- By David Schroeder
Yellow-poplar (Liriodendron tulipifera) also known as tuliptree, tulip-poplar, and whitewood, is one of the more impressive occupants of Connecticut’s forests. This member of the magnolia family is among the fastest growing and tallest of our eastern hardwoods with the potential to reach 200 ft. in height and 10 ft dbh on a good site. Connecticut’s largest yellow-poplar is approximately 7 ft dbh. and 100 ft. tall. The national champion is close to 10 dbh and 150 ft tall. The characteristic 4-lobed leaf, showy, tulip-shaped flowers and unusual fruit (cone-like aggregate of samaras) make it an easy tree to identify. Trees old enough to produce fruit (usually 15 to 20 years old) can be easily identified in the winter by the presence of the retained fruit.
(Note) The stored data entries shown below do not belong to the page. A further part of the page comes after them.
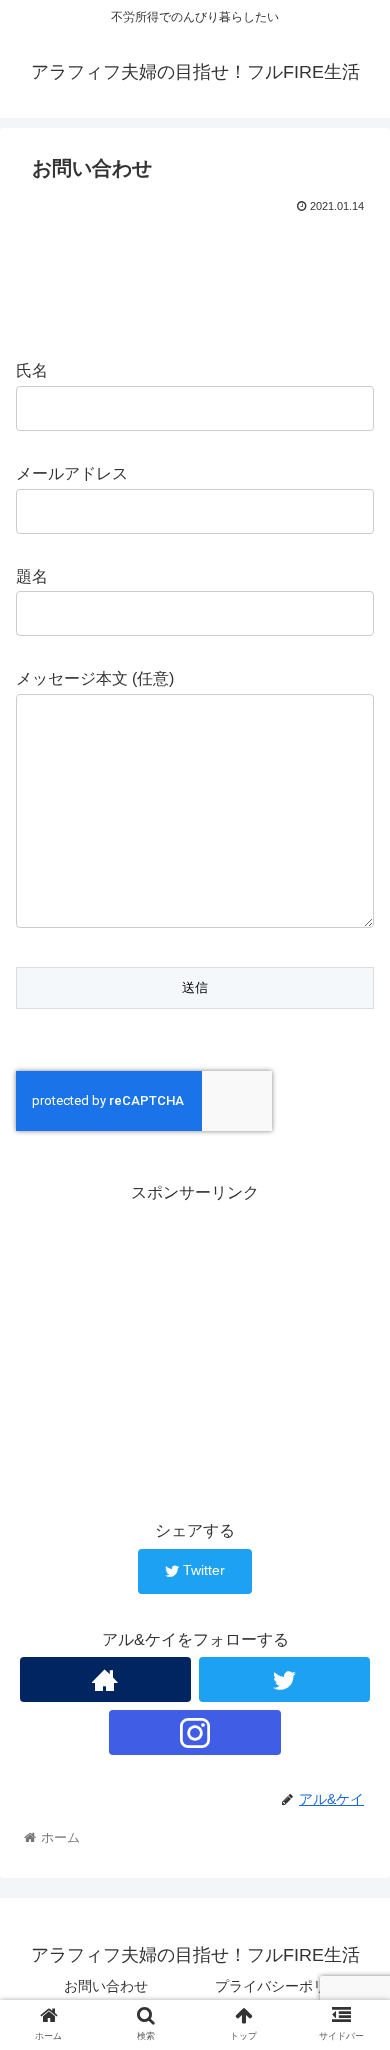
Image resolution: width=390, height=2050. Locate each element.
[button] (350, 1750)
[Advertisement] (195, 279)
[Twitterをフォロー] (285, 1679)
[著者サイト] (106, 1679)
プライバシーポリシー (285, 1986)
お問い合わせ (106, 1986)
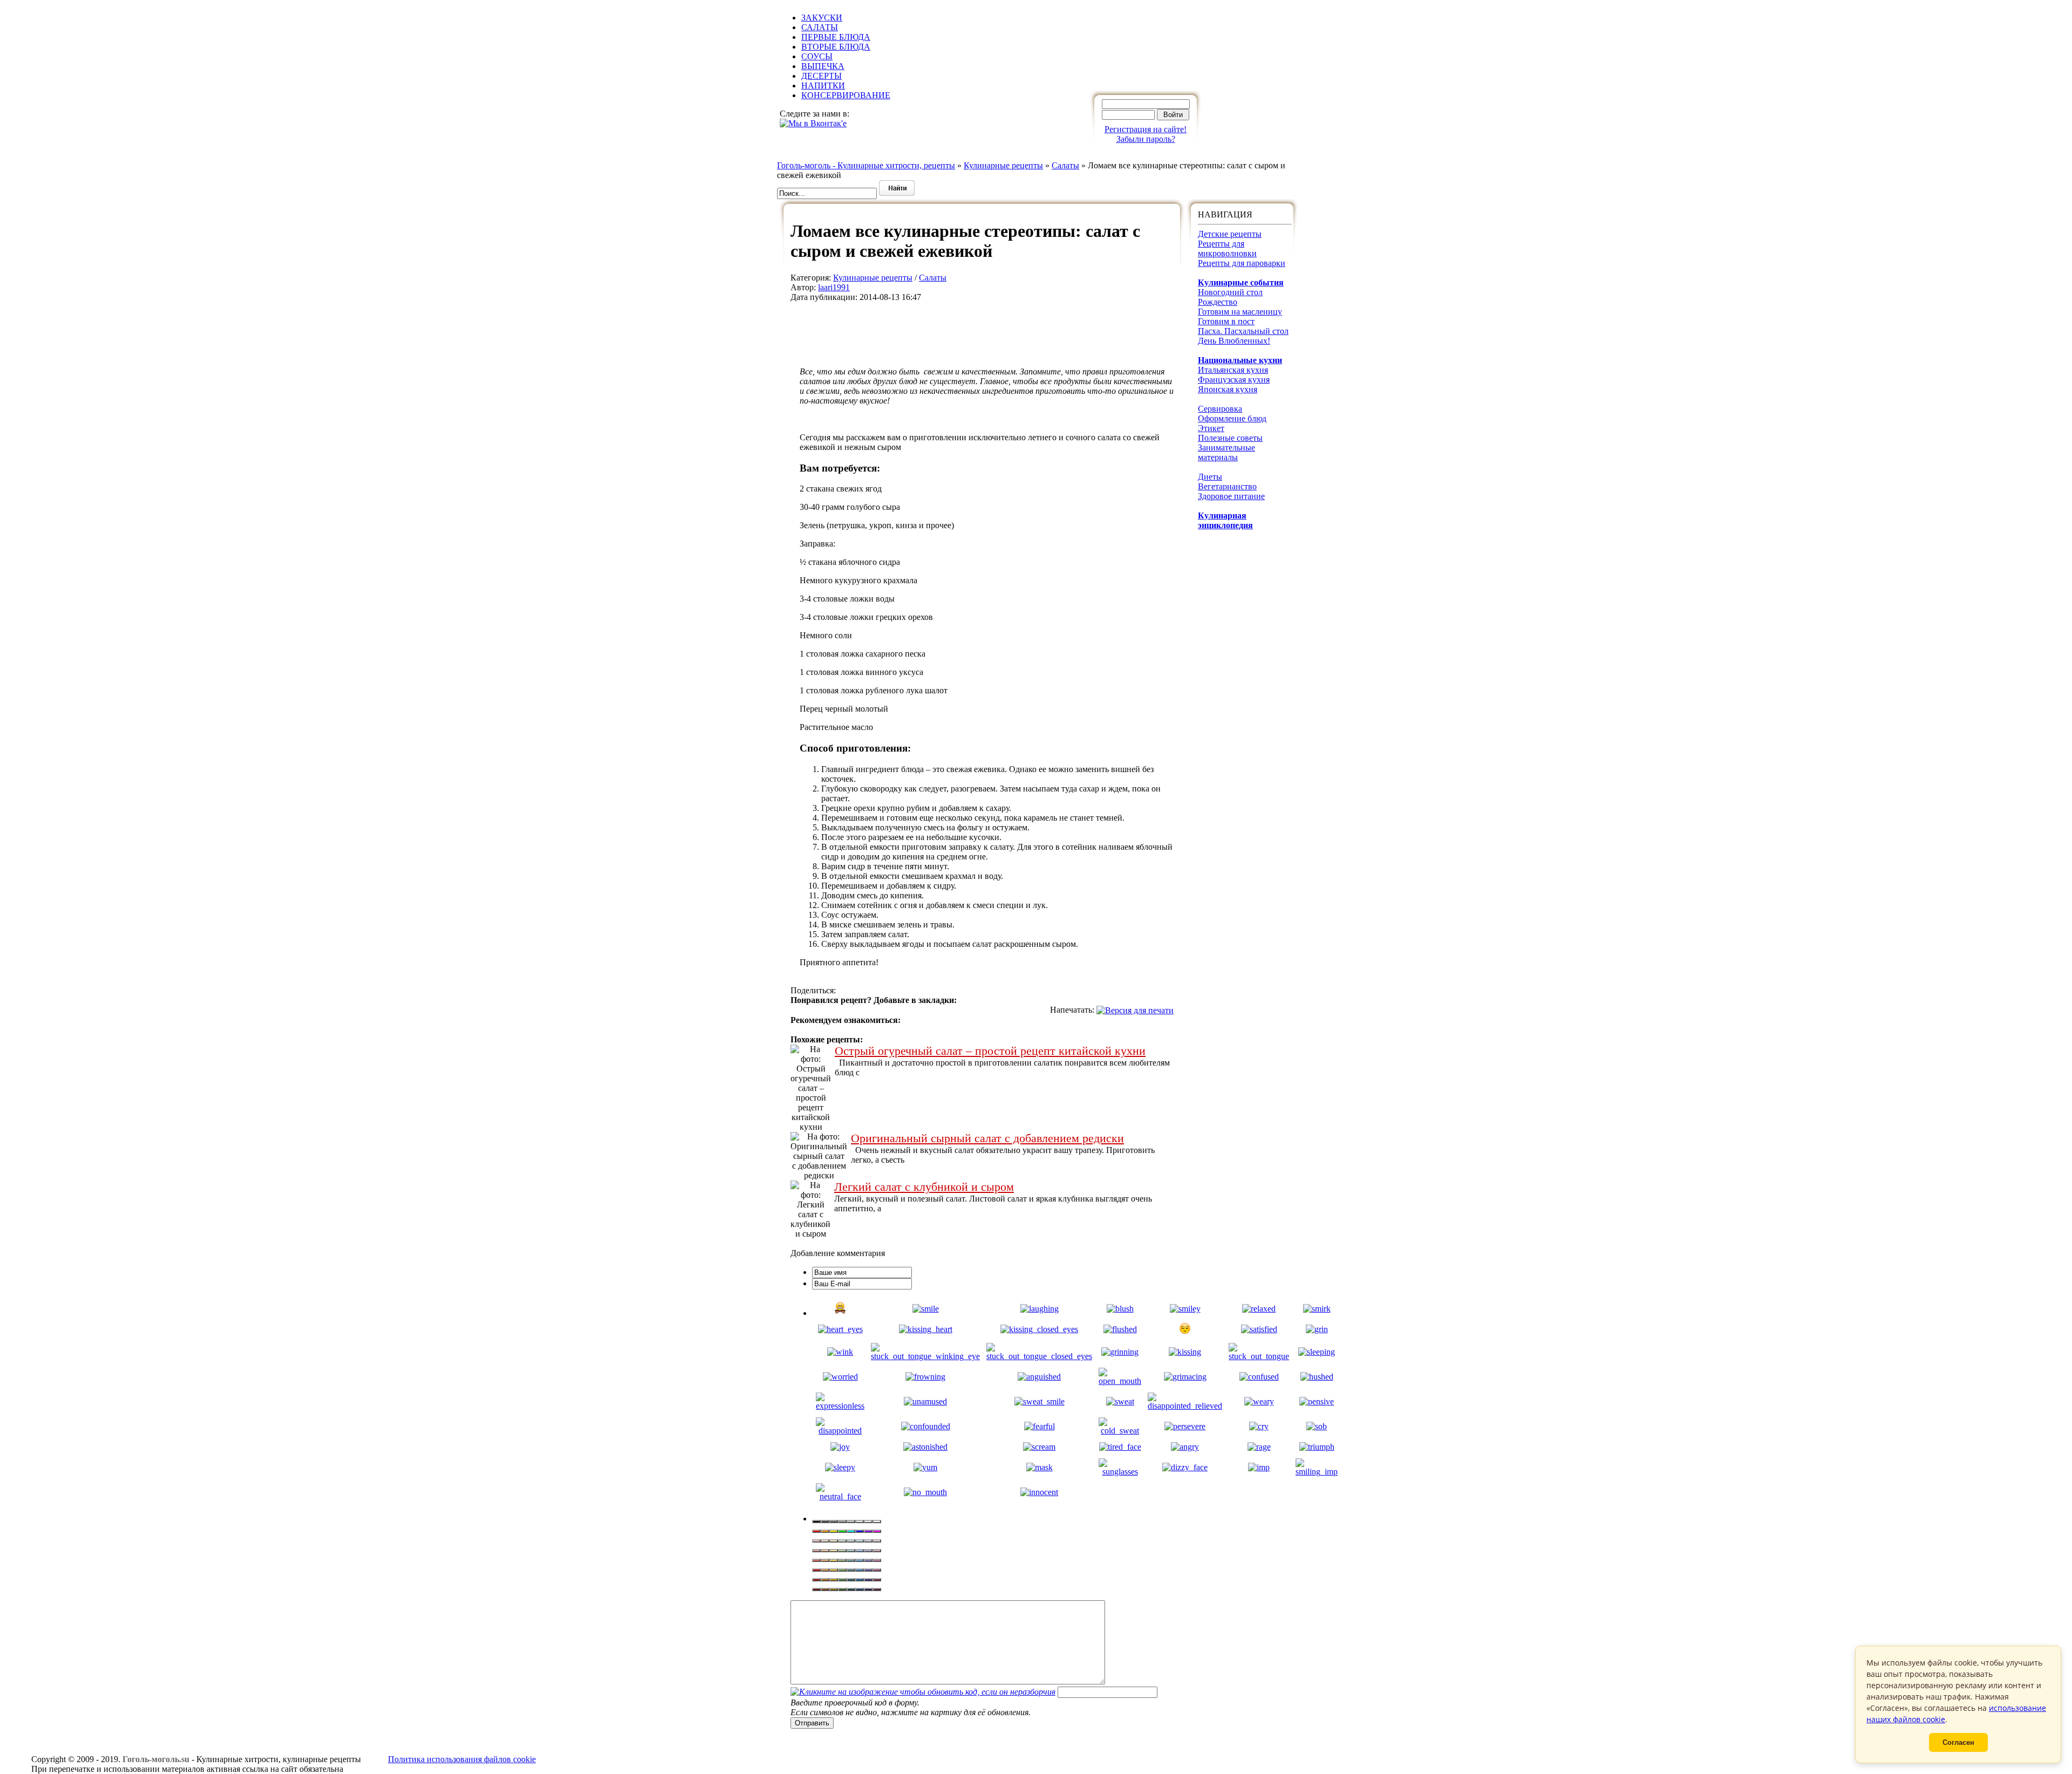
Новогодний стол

We usually find yellow-poplar growing in areas with moderate soil moisture and good drainage. They do not prosper on very wet or very dry sites. Although you occasionally find it growing in pure stands, yellow-poplar is more commonly found growing mixed with other species such as red oak, black oak and white ash. It is a prolific seed producer and the seeds have the ability to persist on the forest floor for up to 10 years until conditions are favorable for their germination. On the UConn Forest we have an area that contains a few pole-size yellow-poplar mixed in with other hardwoods. We decided to try to regenerate the area to yellow-poplar by removing all the trees and shrubs and retained the yellow-poplar. Two years later thousands of yellow-poplar seedlings covered the forest floor.
Yellow poplar is a good choice for an ornamental. It is relatively free from serious pest problems, provides good shade and is attractive in all seasons. The lumberman’s dream tree, it often has a perfectly straight trunk, with little taper and few retained dead branches. Wood from yellow poplar is used for furniture, core stock, plywood, structural framing, interior trim and, in the south, pulpwood. Because of its ability to grow rapidly on good sites, yellow-poplar has the potential to be cultivated in plantations for wood fiber to be used to produce energy and paper. The large flowers provide an abundance of nectar, and tulip-tree honey is marketed as a specific product. Seeds are eaten by a wide variety of small mammals and birds and deer browse the seedlings and saplings.